WHAT NEEDS TO BE DONE =>
Reproduce verbatim the stretch of the workflows tutorial that opens with the words "When building a" and closes with "add_ methods (below).".

READING PASSAGE =>
┄┄┄┄┄┄┄┄┄┄┄┄┄┄┄┄┄┄┄┄

When building a model, preprocessing steps are often specific to a certain model. workflows bundle preprocessing and parsnip objects together, such that we can prep the data and fit the model with a single call to fit().
Initiate a workflow object with the workflow() function. You can add a preprocessor and model in the initial function call or by using add_ methods (below).
wkf <- workflow(preprocessor = NULL, # pass in preprocessor here
spec = NULL) # pass in model here
There are two options for a workflow preprocessor:
add_formula() allows you to pass in a formula, or you can specify outcomes and predictors directly with [add_variables()](https://workflows.tidymodels.org/reference/add_variables.html.wkf1 <- wkf |>
add_formula(Species ~ .)
# identical to wkf1
# note the use of everything(), which will ignore variables already referenced
wkf |>
add_variables(outcomes = Species, predictors = everything())
## ══ Workflow ═════════════════════════════════════════════════════════════════════════════════════════════════════════════════
## Preprocessor: Variables
## Model: None
##
## ── Preprocessor ─────────────────────────────────────────────────────────────────────────────────────────────────────────────
## Outcomes: Species
## Predictors: everything()
add_recipe(). This is more common. For this example, we will use the iris_recipe defined in the Recipes Tutorial.
iris_wkf <- wkf |>
add_recipe(iris_recipe)
iris_wkf
## ══ Workflow ═════════════════════════════════════════════════════════════════════════════════════════════════════════════════
## Preprocessor: Recipe
## Model: None
##
## ── Preprocessor ─────────────────────────────────────────────────────────────────────────────────────────────────────────────
## 3 Recipe Steps
##
## • step_corr()
## • step_normalize()
## • step_rename()
Note that each add_x() function has accompanying remove_x() and update_x() functions to allow for workflow modification.
All workflows must include a parsnip model object. Add an unfitted model object using add_model(). We will use the rf random forest specification defined in the Parsnip Tutorial.

┄┄┄┄┄┄┄┄┄┄┄┄┄┄┄┄┄┄┄┄

ENTRIES =>
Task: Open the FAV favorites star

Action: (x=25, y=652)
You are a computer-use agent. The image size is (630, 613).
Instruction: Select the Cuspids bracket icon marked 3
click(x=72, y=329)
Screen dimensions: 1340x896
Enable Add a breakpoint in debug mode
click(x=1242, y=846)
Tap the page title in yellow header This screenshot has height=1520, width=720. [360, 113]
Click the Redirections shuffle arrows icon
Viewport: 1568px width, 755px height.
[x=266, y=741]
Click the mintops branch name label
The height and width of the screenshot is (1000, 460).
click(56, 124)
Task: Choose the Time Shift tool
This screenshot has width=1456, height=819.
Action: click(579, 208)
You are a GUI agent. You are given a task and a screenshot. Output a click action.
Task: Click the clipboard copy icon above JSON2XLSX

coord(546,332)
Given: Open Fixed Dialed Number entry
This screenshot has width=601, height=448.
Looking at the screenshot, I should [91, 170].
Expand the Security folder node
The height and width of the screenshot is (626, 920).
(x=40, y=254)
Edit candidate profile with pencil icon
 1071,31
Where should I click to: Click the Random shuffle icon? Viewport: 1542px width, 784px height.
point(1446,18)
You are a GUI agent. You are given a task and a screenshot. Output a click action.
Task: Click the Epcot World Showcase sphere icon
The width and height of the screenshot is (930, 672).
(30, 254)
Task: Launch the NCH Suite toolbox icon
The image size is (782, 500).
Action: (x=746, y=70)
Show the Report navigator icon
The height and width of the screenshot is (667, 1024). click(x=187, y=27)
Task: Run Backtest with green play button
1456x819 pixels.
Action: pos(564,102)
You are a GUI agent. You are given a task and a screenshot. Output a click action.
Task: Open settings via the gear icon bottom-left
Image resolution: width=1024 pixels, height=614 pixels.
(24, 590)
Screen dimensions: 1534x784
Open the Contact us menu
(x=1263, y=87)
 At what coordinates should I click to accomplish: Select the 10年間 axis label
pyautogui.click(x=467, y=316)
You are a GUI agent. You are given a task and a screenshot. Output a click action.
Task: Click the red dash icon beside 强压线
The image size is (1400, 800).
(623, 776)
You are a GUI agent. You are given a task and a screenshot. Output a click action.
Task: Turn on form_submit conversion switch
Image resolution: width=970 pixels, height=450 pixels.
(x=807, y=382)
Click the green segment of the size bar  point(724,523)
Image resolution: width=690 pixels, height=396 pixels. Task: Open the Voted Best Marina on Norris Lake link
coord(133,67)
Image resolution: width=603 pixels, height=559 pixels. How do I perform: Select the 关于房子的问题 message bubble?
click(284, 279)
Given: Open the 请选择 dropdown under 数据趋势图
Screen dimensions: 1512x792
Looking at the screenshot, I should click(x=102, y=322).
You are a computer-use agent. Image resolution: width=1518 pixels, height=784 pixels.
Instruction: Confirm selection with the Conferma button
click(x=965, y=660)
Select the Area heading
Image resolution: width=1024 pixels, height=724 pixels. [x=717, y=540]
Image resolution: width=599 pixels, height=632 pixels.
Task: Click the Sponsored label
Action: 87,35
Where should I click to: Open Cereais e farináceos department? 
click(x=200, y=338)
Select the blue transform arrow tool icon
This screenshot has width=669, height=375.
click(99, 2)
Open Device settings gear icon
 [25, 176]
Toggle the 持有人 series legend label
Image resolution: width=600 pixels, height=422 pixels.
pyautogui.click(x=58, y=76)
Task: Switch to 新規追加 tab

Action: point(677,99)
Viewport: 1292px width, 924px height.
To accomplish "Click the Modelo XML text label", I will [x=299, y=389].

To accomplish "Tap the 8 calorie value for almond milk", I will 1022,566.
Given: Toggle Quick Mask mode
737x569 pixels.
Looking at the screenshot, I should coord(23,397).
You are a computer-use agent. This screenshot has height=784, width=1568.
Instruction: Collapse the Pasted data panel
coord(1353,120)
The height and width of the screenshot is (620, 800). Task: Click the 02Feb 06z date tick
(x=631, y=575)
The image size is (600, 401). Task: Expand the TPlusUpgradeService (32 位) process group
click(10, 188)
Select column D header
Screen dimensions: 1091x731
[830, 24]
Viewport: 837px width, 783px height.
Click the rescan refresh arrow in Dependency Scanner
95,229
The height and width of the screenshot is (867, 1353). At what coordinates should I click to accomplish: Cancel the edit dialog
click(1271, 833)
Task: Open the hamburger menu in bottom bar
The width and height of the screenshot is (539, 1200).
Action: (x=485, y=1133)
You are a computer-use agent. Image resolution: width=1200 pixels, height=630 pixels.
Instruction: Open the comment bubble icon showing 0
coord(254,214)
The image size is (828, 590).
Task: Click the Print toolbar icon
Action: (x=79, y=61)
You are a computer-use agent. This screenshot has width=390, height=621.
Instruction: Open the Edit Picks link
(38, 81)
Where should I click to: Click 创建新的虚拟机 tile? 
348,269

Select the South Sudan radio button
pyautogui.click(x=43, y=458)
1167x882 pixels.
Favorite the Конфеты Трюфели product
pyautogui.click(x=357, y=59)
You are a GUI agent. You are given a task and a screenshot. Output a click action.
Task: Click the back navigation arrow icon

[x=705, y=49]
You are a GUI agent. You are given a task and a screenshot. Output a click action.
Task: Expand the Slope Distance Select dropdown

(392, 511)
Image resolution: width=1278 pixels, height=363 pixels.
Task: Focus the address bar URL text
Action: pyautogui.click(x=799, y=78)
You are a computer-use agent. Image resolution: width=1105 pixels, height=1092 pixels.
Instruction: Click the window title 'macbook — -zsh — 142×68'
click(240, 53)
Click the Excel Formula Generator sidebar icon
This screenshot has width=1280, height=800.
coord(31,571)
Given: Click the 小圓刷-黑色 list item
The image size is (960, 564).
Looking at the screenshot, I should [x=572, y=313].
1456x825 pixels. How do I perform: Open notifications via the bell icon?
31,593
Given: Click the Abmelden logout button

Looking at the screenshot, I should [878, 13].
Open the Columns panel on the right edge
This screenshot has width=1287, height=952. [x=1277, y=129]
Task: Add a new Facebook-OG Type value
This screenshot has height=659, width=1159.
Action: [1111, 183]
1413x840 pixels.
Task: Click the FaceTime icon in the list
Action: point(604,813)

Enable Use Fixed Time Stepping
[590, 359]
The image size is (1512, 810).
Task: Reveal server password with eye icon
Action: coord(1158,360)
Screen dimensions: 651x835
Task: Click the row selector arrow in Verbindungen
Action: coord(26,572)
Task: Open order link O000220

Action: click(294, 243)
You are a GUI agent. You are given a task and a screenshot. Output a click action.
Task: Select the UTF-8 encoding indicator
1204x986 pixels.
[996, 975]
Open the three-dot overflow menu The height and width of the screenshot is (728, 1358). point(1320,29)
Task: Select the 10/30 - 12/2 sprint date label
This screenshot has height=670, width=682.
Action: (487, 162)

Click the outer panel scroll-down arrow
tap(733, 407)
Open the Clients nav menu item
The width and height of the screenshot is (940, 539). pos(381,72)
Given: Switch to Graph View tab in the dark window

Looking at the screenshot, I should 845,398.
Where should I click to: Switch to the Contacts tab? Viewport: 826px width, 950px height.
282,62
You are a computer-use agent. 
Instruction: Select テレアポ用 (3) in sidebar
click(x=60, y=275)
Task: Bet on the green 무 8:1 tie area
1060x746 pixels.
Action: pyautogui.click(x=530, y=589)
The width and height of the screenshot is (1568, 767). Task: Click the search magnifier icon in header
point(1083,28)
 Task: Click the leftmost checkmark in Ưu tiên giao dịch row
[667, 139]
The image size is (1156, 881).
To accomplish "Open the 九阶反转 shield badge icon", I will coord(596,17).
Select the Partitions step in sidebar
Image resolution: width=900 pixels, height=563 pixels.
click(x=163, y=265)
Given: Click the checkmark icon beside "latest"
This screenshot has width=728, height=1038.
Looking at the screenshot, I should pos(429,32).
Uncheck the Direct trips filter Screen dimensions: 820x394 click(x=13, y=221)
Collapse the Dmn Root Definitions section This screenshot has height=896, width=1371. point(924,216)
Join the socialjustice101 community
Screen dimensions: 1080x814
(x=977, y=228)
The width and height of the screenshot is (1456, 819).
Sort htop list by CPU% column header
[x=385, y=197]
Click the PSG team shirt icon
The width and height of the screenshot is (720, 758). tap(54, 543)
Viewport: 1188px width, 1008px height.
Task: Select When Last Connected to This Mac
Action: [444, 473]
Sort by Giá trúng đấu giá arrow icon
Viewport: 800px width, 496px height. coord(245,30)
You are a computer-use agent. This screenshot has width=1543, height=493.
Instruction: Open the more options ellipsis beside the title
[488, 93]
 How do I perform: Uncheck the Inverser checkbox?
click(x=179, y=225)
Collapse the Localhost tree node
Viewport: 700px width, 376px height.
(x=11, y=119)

┄┄┄┄┄┄┄┄┄┄┄┄┄┄┄┄┄┄┄┄

FINISHED ANSWER =>
When building a model, preprocessing steps are often specific to a certain model. workflows bundle preprocessing and parsnip objects together, such that we can prep the data and fit the model with a single call to fit().
Initiate a workflow object with the workflow() function. You can add a preprocessor and model in the initial function call or by using add_ methods (below).